A Prova Do Veneno
Os palpites deste escriba acertam completamente ao lado. Imaginei que uma festa rap na órbita do grande Porto com actuações de dois nomes de peso lisboetas (Chullage, Nigga Poison) e formações locais pouco (Afroclick) ou nada (Nação Unida) conhecidas, na mesma noite do concerto de aniversário dos Mind da Gap no Hard Club, escoaria todos os interessados nas coisas rap para a margem do Douro, deixando o evento de Espinho para meia dúzia de amigos das bandas em cartaz, perdidos na imensidão árida que as palavras «Armazém Zona Industrial» do cartaz (o nome é absolutamente literal, e não uma reconversão chique de toponímia não-«fashion») podem evocar. Contudo, a realidade mostrou outro quadro: casa grande e previsivelmente cheia em Gaia, e armazém reduzido a uma dimensão sensata e agradavelmente habitado alguns quilómetros para sul. Parece pouco, mas é um passo importante na confirmação do hip hop português como um conjunto de entidades estilhaçadas em rota de colisão com um cada vez mais amplo interesse popular (mesmo que o «movimento» ainda se ache preso, por questões estéticas, ideológicas e de traumas de crescimento, a uma paroquialidade underground).
Os NU (Nação Unida) beneficiam do efeito grupo-local e enchem as primeiras filas da plateia com um muito animado e muito jovem bando de fãs / devotos / amigos / familiares / vizinhos / colegas de escola. Quem já assistiu a um concerto de uma qualquer banda nova de hip-hop Nacional (e quase todas são, por definição, novas) sabe que muita da sua energia e inspiração vem do intenso sentimento de união (se quiserem, no sentido religioso e/ou familiar da palavra) que esbate as fronteiras entre artistas e adeptos. Essa manifestação de identidade passa pelas letras (as poucas que se conseguem compreender) e pela alegre energia que Irradia dos três MCs, temperada com as garrafas de vinho tinto (!) que vão transitando entre palco e plateia, e mostrada com um sentido cénico surpreendentemente apurado. O repertório tem algumas peculiaridades, alicerçando-se em estruturas rítmicas rugosas e dançáveis, suficientemente extensas para que palavras e música tenham tempo para brilhar.
Já com os Afroclick, a componente instrumental reduz-se a uma cortina de batidas ao dispor do que parece um Encontro Regional de MCs (e cameramen...). O aglomerado de vozes, que se sucedem em protagonismo segundo uma ordem que só os intérpretes devem conhecer, contamina a plateia com o vírus da festa. É improvável que coisas destas venham a fazer sentido em disco, até porque a música parece ser quase apenas um pretexto para a animação.

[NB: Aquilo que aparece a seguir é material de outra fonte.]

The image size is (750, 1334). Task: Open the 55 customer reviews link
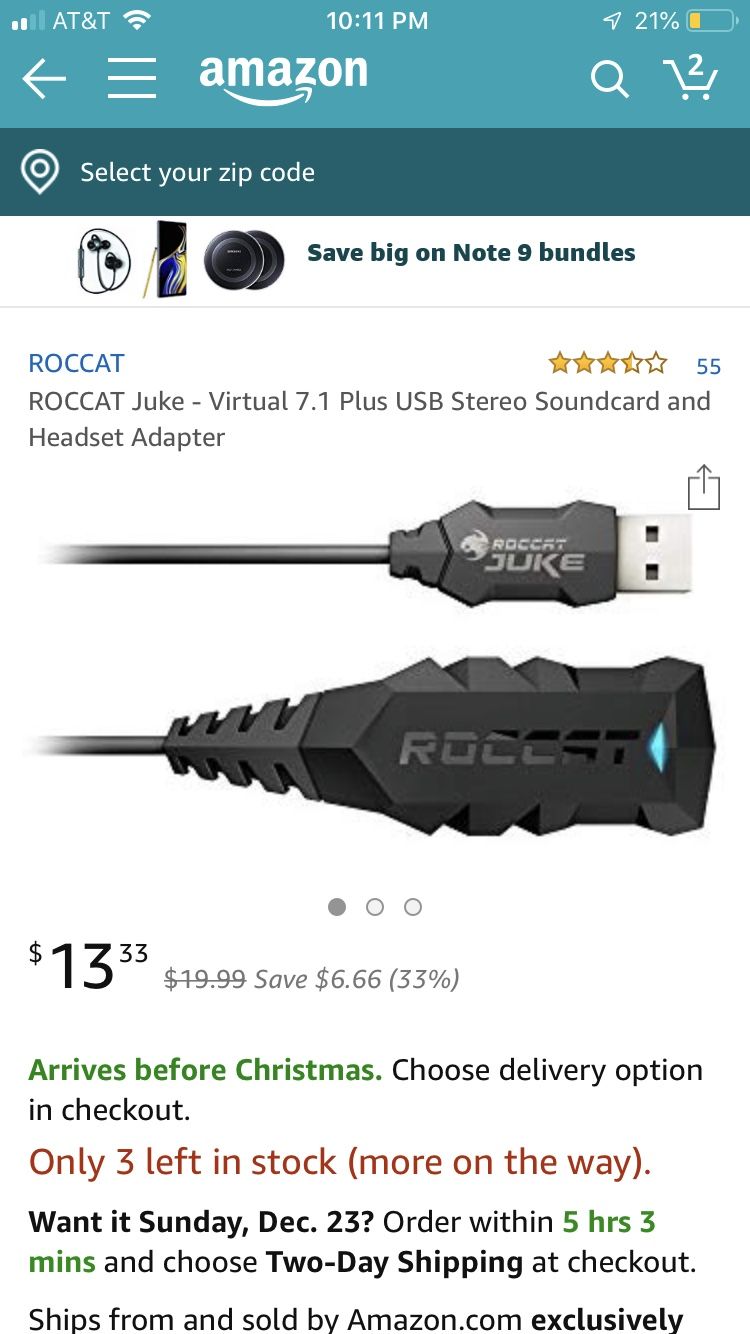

Nos antípodas desta abordagem agitam-se os Nigga Poison. Não que falte sentido cénico a Praga e Karlon (muito pelo contrário, mesmo que o resultado, à semelhança da música, saiba a desafio, a entretenimento onde o acto de comunicar é perturbado pela sombra de um comportamento instável - e isto, caso restem dúvidas, é um imenso elogio; além disso, subir a um palco nas mediações da Invicta com uma camisola do Benfica, gesto que soa muito mais a orgulhosa e necessária afirmação de identidade do que a provocação, ainda requer coragem), mas a singularidade da proposta sonora é um teste às fronteiras da tolerância do público que a dupla passa com escassos protestos. Na introdução, com «NP», as vozes já levam um balanço tremendo muito tempo antes de as batidas entrarem em cena para acompanhar o sample de guitarra acústica. Mas esta capacidade de manter um tema em fabuloso estado de suspensão é só um dos pratos da ementa. Os Nigga Poison atiram a política para um estado de sítio sónico (a acreditar nas explicações prévias de alguns temas, já que o grupo rappa em crioulo) digno das produções Bomb Squad, alinham rendilhados vocais sufocantes a velocidades impossíveis, deixam passar canções que levam o método esquelético de Timbaland a novas conclusões do lado de fora do invólucro hip hop. A soberba estranheza da coisa encontra par à altura na instabilidade do seu comportamento em palco: as tentativas de comunicar com o público soam a involuntárias transmissões de Marte. Se o que se ouve são amostras de um novo álbum, então é possível que esteja encontrado O disco nacional de 2003.
Todos esperam por Chullage, mas a sua actuação, que custa a arrancar pela malvadez das máquinas, arrasta-se tristonha e apática, a adesão não mais do que respeitosa ao balde de gelo lançado aos sentidos, até à chegada do infalível trio final, liderado pelo órgão que anuncia «Rhymeshit que Abala», seguido de «O Nosso Movimento» e «Mulher da Minha Vida». Subitamente, já tarde, acciona-se a ignição geral.